Ni tan sólo el título deja lugar a dudas, así como la supuesta xenofobia que destila al mostrar a una banda de atracadores del este como ejecutor del secuestro. Todo se reduce a apelar al imaginario colectivo y sensacionalista donde el cine se emparenta con los medios para hablarnos simplemente de sucesos y no de personas, abandonando causas y personalidades para desbordarnos con hechos y lograr una inmediata inmersión del espectador en la película, y plantando de paso una bofetada en la cara a quienes buscan meramente el morbo en la historia. Por ello son prácticamente nulos los giros en el guión, mientras que otras situaciones nos parecen forzadas no por inverosímiles sino por discordantes con los patrones, buscando un equilibrio entre lo posible y lo creíble. Así la tópica escena de violación entra dentro de los clichés, pero su violenta consecuencia escapa a lo que entendemos como real dentro de la ficción, pero siendo totalmente coherente con su tratamiento visual y su desarrollo del relato. Con ello se genera una disonancia entre lo que creemos real en pantalla y lo que se nos presenta como verosímil, como una ficción demasiado cruda que gana enteros en la mente del espectador al cuestionarse la escasa distancia entre lo visto en pantalla y lo que sería real fuera de la sala, donde no tenemos opción a comparar.

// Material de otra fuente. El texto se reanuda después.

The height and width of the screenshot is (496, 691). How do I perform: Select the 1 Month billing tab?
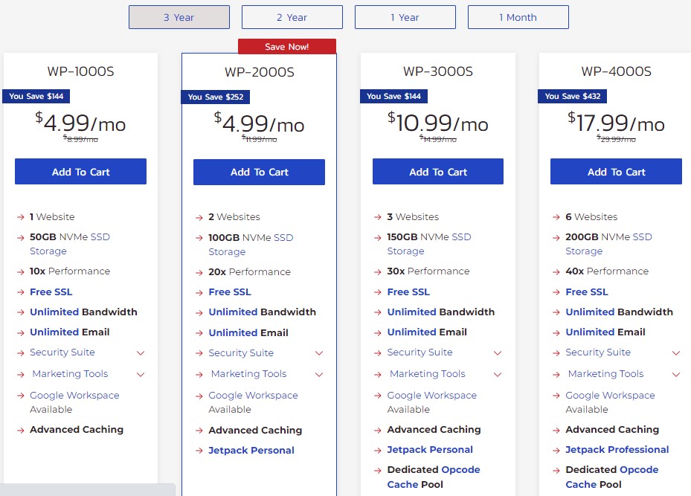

Secuestrados salta la barrera que supone la pantalla con una facilidad pasmosa gracias a un endiablado ritmo y un apartado técnico acertadísimo, y con ello logra el “hacer perder dos kilos al espectador” que Rodrigo Cortés pretendía de Enterrado, convirtiéndose en una sucesión de jabs a ritmo de cámara en mano que acaban con un gancho de guión y la campana del montaje. Doce asaltos en un combate amañado donde hacemos nuestro el dolor a través de la cámara y no de los personajes, apelando a lo primitivo del miedo frente a la sofisticación de ciertos patrones que olvidan que el terror no es un mero ejercicio intelectual ni estilístico, sino una experiencia que engloba un abanico de emociones difícilmente alcanzables en otros géneros, obviando presentaciones tan extensas como la que he necesitado yo en este texto.